- Work order: In the material below, find the line containing "Click the star rating next to 639,341" and output it and all lines after it exactly, through the last one, without the pictures.

- Material for the task:
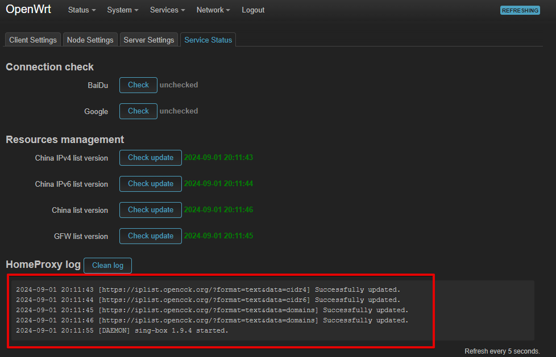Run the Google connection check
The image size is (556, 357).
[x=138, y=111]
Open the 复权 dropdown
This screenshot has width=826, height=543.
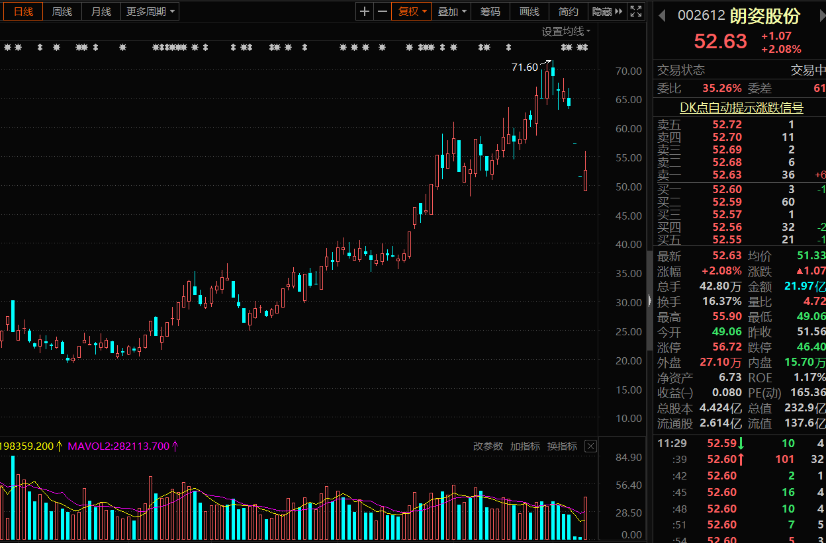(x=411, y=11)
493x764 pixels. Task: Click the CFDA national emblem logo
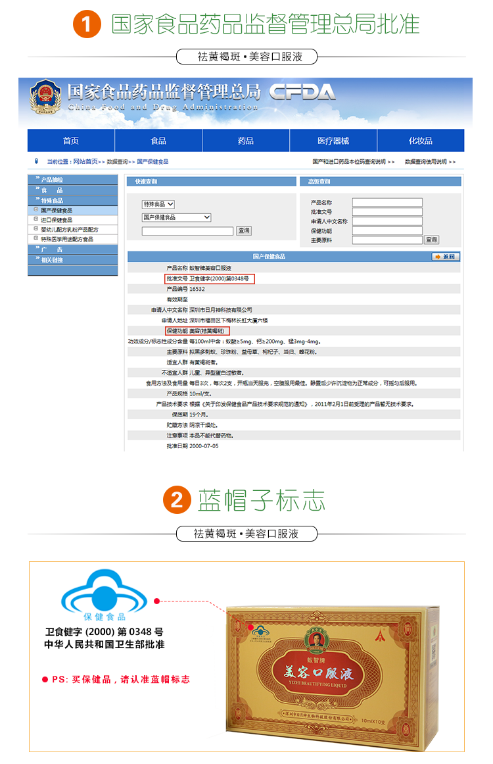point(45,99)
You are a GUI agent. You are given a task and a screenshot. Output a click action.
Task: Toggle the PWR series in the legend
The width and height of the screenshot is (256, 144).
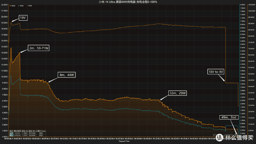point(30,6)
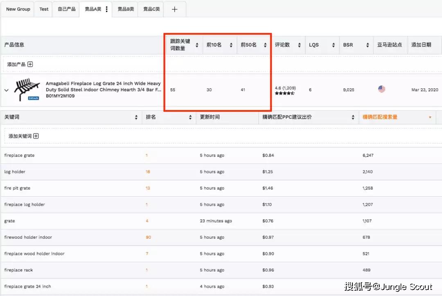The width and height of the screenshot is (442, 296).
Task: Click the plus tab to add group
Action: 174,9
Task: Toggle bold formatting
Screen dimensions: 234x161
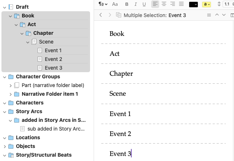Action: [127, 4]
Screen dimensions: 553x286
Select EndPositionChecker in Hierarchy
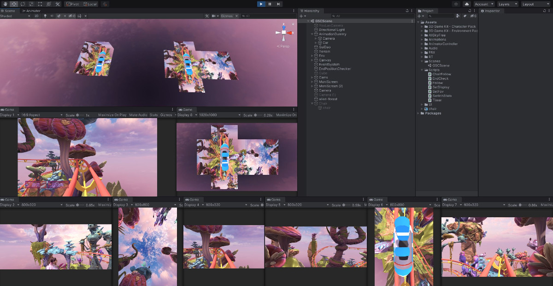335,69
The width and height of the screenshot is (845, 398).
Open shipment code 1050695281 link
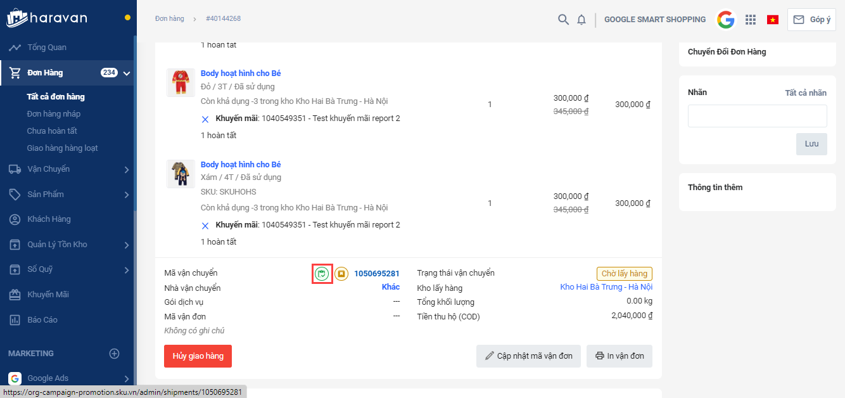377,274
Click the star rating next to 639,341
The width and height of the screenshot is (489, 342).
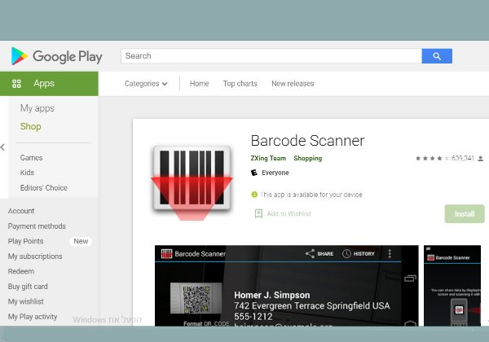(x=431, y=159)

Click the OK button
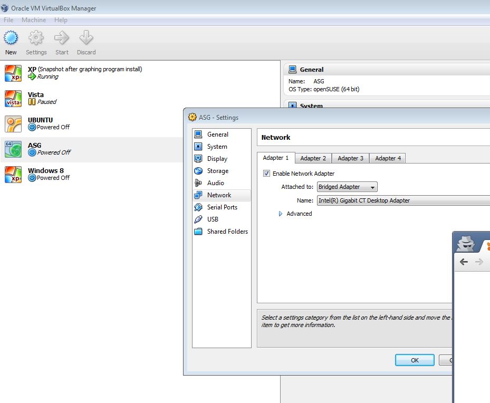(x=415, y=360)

- Answer for this exercise:
Click the star rating next to 639,341
The width and height of the screenshot is (489, 342).
(x=431, y=159)

Click the OK button
(x=415, y=360)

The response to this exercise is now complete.